Scan the listing below for the word "agent" and copy every line that has it.

INPUT MATERIAL
[Start of Attachment]

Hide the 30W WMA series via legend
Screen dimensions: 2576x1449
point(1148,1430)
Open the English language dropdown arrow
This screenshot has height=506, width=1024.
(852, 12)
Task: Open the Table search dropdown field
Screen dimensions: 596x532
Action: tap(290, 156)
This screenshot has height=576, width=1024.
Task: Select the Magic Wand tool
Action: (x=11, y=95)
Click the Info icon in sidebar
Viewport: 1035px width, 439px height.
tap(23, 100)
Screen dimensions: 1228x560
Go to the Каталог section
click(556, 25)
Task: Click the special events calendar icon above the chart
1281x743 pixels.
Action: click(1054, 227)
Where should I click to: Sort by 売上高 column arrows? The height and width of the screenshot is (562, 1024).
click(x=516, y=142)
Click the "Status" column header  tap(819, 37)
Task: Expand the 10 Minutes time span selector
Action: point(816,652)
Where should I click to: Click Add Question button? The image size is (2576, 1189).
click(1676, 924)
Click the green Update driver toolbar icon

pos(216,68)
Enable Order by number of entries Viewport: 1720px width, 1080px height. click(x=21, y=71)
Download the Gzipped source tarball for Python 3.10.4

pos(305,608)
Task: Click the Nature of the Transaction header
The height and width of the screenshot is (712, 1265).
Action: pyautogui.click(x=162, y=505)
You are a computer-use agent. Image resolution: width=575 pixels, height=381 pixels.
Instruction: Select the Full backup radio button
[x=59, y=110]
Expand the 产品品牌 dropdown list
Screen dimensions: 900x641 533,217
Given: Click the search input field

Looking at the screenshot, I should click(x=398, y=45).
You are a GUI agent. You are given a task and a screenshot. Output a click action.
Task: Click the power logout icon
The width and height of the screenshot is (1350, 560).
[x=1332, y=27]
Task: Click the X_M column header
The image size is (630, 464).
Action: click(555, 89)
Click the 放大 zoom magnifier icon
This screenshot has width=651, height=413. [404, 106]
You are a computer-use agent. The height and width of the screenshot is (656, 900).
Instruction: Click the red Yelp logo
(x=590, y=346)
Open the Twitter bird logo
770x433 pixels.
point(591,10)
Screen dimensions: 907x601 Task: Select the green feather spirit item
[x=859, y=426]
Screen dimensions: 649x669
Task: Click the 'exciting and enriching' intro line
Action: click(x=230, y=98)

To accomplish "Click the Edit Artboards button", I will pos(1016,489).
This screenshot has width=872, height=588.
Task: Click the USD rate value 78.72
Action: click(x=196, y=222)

[End of Attachment]

TASK ANSWER
You are a computer-use agent. Image resolution: width=575 pixels, height=381 pixels.
You are a GUI agent. You are given a task and a screenshot. Output a click action.
You are a computer-use agent. The height and width of the screenshot is (656, 900).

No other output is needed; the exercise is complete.